** begin Extract to read **

Holders may convert their 2027 Convertible Notes at their option only in the following circumstances: (1) during any calendar quarter commencing after the calendar quarter ending on June 30, 2021, if the last reported sale price per share of common stock exceeds 130% of the conversion price for each of at least 20 trading days during the 30 consecutive trading days ending on, and including, the last trading day of the immediately preceding calendar quarter; (2) during the five consecutive business days immediately after any five consecutive trading day period (such five consecutive trading day period, the “measurement period”) in which the trading price per $1,000 principal amount of notes for each trading day of the measurement period was less than 98% of the product of the last reported sale price per share of our common stock on such trading day and the conversion rate on such trading day; (3) upon the occurrence of certain corporate events or distributions on our common stock, as described in the offering memorandum for the 2027 Convertible Notes; (4) if we call such notes for redemption; and (5) at any time from, and including, September 1, 2026 until the close of business on the scheduled trading day immediately before the maturity date. As of September 30, 2024, the 2027 Convertible Notes were not convertible.
Upon conversion, we will pay cash for the settlement of principal, and for the premium, if applicable, we will pay cash, deliver shares of common stock or a combination of cash and shares of common stock, at our election. The initial conversion rate for the 2027 Convertible Notes is 12.9576 shares of common stock per $1,000 in principal amount of 2027 Convertible Notes, equivalent to a conversion price of approximately $77.17 per share of our common stock. The conversion rate is subject to adjustment.
1.25% Convertible Notes due 2024
In November 2019, we completed the sale of $460.0 million in aggregate principal amount of 1.25% Convertible Senior Notes due 2024 (the “2024 Convertible Notes”). The net proceeds in connection with the issuance of the 2024 Convertible Notes, after deducting the initial purchasers’ fee of $12.7 million, was approximately $447.3 million. We also incurred debt issuance cost totaling $0.3 million. Debt issuance costs and the initial purchasers’ fee were presented as a debt discount.
In January 2021, we notified the note holders of our irrevocable election to settle the principal of the 2024 Convertible Notes in cash and for the premium, to deliver shares of common stock. The conversion rate for the 2024 Convertible Notes was 41.9208 shares of common stock per $1,000 in principal amount of 2024 Convertible Notes, equivalent to a conversion price of approximately $23.85 per share of our common stock. The conversion rate was subject to adjustment.

** end Extract to read **

▶ _Set problem_:
Answer these questions using the excerpt on convertible notes:
(a) What was the initial conversion rate for the 2027 Convertible Notes?
(b) How large was the initial purchasers' fee on the 2024 Convertible Notes?
(c) Were the 2027 Convertible Notes convertible as of September 30, 2024?
The rows that come next are drawn from a separate source, unrelated to the excerpt on convertible notes.

** begin Extracted entries **

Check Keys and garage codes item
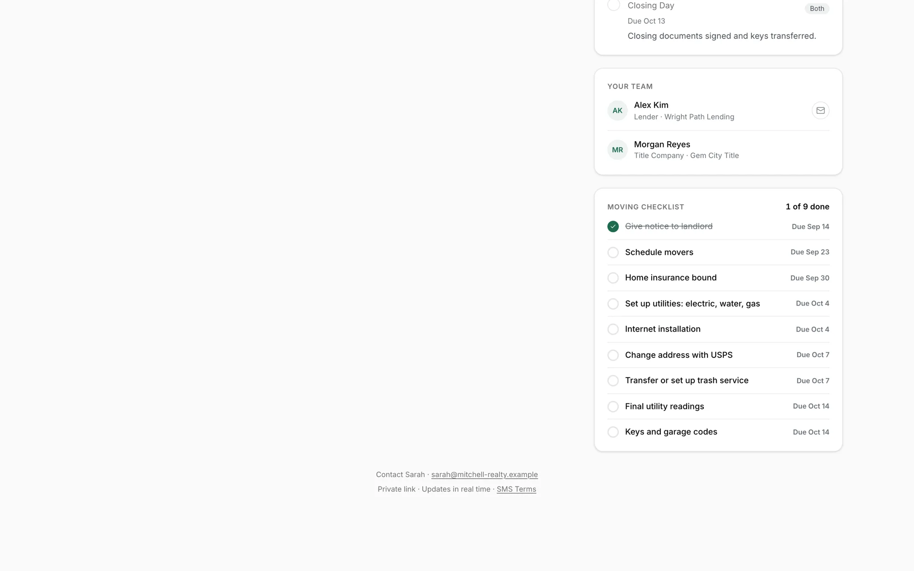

** end Extracted entries **
** begin Extracted entries **

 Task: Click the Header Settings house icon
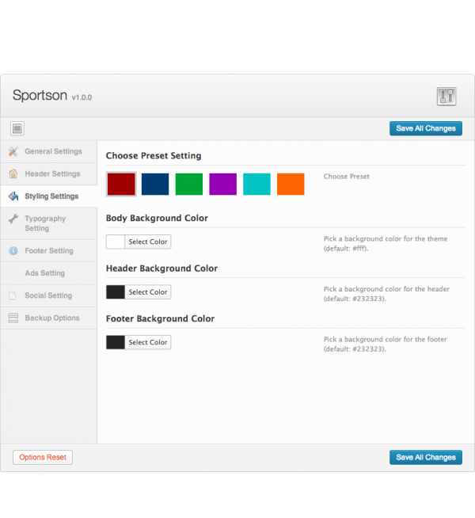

** end Extracted entries **

▶ _Result_:
(a) 12.9576 shares of common stock per $1,000 in principal amount of 2027 Convertible Notes.
(b) $12.7 million.
(c) No, they were not convertible.